§ Task directions: Lay out the records below as a JSON list of strings, one string for each line and none for blank lines.

#### Data for this task

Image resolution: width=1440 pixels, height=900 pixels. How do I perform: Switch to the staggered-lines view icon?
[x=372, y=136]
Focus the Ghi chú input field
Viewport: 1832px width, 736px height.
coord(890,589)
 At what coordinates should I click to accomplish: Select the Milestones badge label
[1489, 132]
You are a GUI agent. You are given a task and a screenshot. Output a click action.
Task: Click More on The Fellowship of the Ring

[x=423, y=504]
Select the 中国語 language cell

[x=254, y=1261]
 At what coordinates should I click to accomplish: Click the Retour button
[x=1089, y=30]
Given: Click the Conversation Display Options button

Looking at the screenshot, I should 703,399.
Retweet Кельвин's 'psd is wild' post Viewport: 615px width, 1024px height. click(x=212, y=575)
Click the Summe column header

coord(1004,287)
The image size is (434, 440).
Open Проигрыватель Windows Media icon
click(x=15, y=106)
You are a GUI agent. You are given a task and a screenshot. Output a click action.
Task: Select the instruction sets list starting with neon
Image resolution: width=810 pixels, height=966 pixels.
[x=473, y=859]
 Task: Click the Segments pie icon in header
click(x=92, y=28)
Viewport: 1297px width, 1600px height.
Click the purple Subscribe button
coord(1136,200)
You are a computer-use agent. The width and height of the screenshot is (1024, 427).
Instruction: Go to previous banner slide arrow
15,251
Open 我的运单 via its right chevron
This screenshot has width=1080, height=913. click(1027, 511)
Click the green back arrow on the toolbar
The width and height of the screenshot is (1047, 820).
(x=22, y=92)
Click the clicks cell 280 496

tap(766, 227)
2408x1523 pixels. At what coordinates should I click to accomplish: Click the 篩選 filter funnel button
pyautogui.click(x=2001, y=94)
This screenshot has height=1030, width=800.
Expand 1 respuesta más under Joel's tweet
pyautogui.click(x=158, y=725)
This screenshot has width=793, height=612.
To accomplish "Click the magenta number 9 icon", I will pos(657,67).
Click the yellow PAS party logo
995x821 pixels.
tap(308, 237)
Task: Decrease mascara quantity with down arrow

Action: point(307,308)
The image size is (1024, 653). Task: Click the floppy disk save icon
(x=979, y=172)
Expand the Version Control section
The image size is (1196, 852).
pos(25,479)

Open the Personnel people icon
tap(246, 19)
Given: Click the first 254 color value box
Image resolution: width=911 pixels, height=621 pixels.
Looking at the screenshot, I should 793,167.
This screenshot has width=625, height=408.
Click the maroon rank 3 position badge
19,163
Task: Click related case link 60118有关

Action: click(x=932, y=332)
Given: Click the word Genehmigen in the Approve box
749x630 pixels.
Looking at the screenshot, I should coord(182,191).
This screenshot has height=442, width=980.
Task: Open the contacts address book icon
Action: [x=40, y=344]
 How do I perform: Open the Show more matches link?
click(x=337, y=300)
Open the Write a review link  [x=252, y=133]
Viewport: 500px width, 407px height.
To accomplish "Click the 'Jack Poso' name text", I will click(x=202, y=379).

########

§ Solution:
[
  "Image resolution: width=1440 pixels, height=900 pixels. How do I perform: Switch to the staggered-lines view icon?",
  "[x=372, y=136]",
  "Focus the Ghi chú input field",
  "Viewport: 1832px width, 736px height.",
  "coord(890,589)",
  " At what coordinates should I click to accomplish: Select the Milestones badge label",
  "[1489, 132]",
  "You are a GUI agent. You are given a task and a screenshot. Output a click action.",
  "Task: Click More on The Fellowship of the Ring",
  "[x=423, y=504]",
  "Select the 中国語 language cell",
  "[x=254, y=1261]",
  " At what coordinates should I click to accomplish: Click the Retour button",
  "[x=1089, y=30]",
  "Given: Click the Conversation Display Options button",
  "Looking at the screenshot, I should 703,399.",
  "Retweet Кельвин's 'psd is wild' post Viewport: 615px width, 1024px height. click(x=212, y=575)",
  "Click the Summe column header",
  "coord(1004,287)",
  "The image size is (434, 440).",
  "Open Проигрыватель Windows Media icon",
  "click(x=15, y=106)",
  "You are a GUI agent. You are given a task and a screenshot. Output a click action.",
  "Task: Select the instruction sets list starting with neon",
  "Image resolution: width=810 pixels, height=966 pixels.",
  "[x=473, y=859]",
  " Task: Click the Segments pie icon in header",
  "click(x=92, y=28)",
  "Viewport: 1297px width, 1600px height.",
  "Click the purple Subscribe button",
  "coord(1136,200)",
  "You are a computer-use agent. The width and height of the screenshot is (1024, 427).",
  "Instruction: Go to previous banner slide arrow",
  "15,251",
  "Open 我的运单 via its right chevron",
  "This screenshot has width=1080, height=913. click(1027, 511)",
  "Click the green back arrow on the toolbar",
  "The width and height of the screenshot is (1047, 820).",
  "(x=22, y=92)",
  "Click the clicks cell 280 496",
  "tap(766, 227)",
  "2408x1523 pixels. At what coordinates should I click to accomplish: Click the 篩選 filter funnel button",
  "pyautogui.click(x=2001, y=94)",
  "This screenshot has height=1030, width=800.",
  "Expand 1 respuesta más under Joel's tweet",
  "pyautogui.click(x=158, y=725)",
  "This screenshot has width=793, height=612.",
  "To accomplish \"Click the magenta number 9 icon\", I will pos(657,67).",
  "Click the yellow PAS party logo",
  "995x821 pixels.",
  "tap(308, 237)",
  "Task: Decrease mascara quantity with down arrow",
  "Action: point(307,308)",
  "The image size is (1024, 653). Task: Click the floppy disk save icon",
  "(x=979, y=172)",
  "Expand the Version Control section",
  "The image size is (1196, 852).",
  "pos(25,479)",
  "Open the Personnel people icon",
  "tap(246, 19)",
  "Given: Click the first 254 color value box",
  "Image resolution: width=911 pixels, height=621 pixels.",
  "Looking at the screenshot, I should 793,167.",
  "This screenshot has width=625, height=408.",
  "Click the maroon rank 3 position badge",
  "19,163",
  "Task: Click related case link 60118有关",
  "Action: click(x=932, y=332)",
  "Given: Click the word Genehmigen in the Approve box",
  "749x630 pixels.",
  "Looking at the screenshot, I should coord(182,191).",
  "This screenshot has height=442, width=980.",
  "Task: Open the contacts address book icon",
  "Action: [x=40, y=344]",
  " How do I perform: Open the Show more matches link?",
  "click(x=337, y=300)",
  "Open the Write a review link  [x=252, y=133]",
  "Viewport: 500px width, 407px height.",
  "To accomplish \"Click the 'Jack Poso' name text\", I will click(x=202, y=379)."
]